BEGIN EXTRACT PROVIDED

KUMASI - A.D 2019
BSIC GHANA LIMITED - (Plaintiff/Applicant)

DATE:  18TH JUNE, 2019
SUIT NO:  BFS/33/2019


In this application, the Plaintiff/Applicant (hereinafter called the “Applicant”) is praying for an order for preservation of the immovable property located at Plot No. 4, 16th Street, Section 3, Atasomanso Layout, Kumasi.

This application is supported by a 10 paragraph affidavit filed on behalf of the applicant on 15th February, 2019.


It is the applicant’s case that the instant suit stems from the 1st defendant’s/1strespondent’s default in paying credit facilities extended to it by the applicant despite the fact that the facilities have been called in and various demand notices have been served on the 1st respondent. The applicant contends that since the aforesaid property which belongs to the 2nd respondent was mortgaged to secure the loan facility, it is just and convenient for the property to be preserved by the court to prevent the dissipation of the same by the 2nd respondent. Counsel for the applicant submits that the application is grounded under Order 25 rule 2 of the High Court (Civil Procedure) Rules, 2004 (CI 47) which gives the court the discretionary power to preserve the property pending the final determination of the case. In response to the respondents’ assertion that a different property has been offered to the applicant to substitute the property in issue, Counsel argues that there is no such documentary evidence to verify the assertion. That, there is no deed of discharge of the mortgage property in issue. He prays the court to grant the application.


The defendants/respondents (hereinafter called the “Respondents”) are opposed to the application and they have demonstrated their opposition in a 19 paragraph affidavit.

END EXTRACT PROVIDED

STATED GOAL 1: In the court ruling, on what date was the affidavit supporting the application filed?

BEGIN DATA ROWS

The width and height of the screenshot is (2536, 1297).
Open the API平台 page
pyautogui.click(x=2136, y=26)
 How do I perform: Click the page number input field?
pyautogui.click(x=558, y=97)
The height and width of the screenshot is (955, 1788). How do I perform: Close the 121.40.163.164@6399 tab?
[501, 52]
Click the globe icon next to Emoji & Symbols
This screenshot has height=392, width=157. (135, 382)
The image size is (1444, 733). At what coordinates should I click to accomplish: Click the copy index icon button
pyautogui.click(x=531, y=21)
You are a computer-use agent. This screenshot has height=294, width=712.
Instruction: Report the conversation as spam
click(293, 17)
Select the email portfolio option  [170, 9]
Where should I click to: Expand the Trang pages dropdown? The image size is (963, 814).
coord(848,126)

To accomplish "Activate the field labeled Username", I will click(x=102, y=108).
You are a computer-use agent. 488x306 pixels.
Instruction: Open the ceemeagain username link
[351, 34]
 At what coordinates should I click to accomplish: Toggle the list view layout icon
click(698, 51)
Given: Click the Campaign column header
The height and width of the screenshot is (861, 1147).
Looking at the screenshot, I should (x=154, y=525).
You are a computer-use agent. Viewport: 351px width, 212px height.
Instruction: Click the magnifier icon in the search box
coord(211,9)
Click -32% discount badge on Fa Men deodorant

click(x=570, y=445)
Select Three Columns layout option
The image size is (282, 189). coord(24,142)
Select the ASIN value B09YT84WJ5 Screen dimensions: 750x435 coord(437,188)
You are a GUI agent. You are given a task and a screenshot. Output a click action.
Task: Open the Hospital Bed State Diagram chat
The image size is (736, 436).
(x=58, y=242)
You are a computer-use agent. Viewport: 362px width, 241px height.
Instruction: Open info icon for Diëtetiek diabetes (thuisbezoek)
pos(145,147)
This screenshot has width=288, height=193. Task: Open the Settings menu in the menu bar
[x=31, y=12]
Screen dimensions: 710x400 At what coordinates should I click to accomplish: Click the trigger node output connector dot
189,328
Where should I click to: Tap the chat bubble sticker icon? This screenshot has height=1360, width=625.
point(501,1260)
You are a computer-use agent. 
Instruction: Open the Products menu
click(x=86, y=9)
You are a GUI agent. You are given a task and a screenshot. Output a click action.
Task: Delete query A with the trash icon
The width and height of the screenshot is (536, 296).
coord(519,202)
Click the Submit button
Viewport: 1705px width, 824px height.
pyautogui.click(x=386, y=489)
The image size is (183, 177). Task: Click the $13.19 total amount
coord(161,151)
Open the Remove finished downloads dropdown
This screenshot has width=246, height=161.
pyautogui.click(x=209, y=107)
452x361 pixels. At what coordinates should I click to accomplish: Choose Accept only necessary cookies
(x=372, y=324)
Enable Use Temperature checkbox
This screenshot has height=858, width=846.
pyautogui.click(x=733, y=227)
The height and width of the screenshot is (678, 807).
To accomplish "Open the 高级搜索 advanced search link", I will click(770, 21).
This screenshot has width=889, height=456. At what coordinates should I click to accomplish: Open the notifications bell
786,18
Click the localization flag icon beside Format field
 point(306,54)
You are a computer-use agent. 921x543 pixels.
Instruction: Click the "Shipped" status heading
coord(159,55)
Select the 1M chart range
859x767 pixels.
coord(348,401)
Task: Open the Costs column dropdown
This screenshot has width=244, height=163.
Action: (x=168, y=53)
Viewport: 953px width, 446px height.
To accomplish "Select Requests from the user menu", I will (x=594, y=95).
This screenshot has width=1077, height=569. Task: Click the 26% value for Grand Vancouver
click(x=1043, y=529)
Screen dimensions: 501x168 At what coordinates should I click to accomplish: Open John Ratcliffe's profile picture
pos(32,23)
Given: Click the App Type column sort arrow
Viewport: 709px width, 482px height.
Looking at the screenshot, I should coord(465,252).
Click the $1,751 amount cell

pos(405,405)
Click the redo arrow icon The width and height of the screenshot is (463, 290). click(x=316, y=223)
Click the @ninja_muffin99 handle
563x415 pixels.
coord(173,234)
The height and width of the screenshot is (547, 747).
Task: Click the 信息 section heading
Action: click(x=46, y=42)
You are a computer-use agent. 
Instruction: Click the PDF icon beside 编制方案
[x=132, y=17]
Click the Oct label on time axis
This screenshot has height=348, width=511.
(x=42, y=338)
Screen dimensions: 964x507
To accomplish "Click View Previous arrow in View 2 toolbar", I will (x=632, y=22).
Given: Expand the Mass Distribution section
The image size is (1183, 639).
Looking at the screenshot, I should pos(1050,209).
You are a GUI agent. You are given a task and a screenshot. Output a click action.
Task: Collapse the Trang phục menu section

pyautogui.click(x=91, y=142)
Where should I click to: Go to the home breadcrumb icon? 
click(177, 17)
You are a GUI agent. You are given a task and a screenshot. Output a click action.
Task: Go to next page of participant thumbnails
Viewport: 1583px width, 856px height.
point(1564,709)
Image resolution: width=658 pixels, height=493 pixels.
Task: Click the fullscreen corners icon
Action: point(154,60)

END DATA ROWS

STATED GOAL 2: Please rewrite the rows from the first one through the line containing "This screenshot has height=392, width=157.", inclusive, changing "page" to "screen" and leaving everything else as is.

PROBLEM SOLUTION 1: 15th February, 2019

PROBLEM SOLUTION 2:
The width and height of the screenshot is (2536, 1297).
Open the API平台 screen
pyautogui.click(x=2136, y=26)
 How do I perform: Click the screen number input field?
pyautogui.click(x=558, y=97)
The height and width of the screenshot is (955, 1788). How do I perform: Close the 121.40.163.164@6399 tab?
[501, 52]
Click the globe icon next to Emoji & Symbols
This screenshot has height=392, width=157. (135, 382)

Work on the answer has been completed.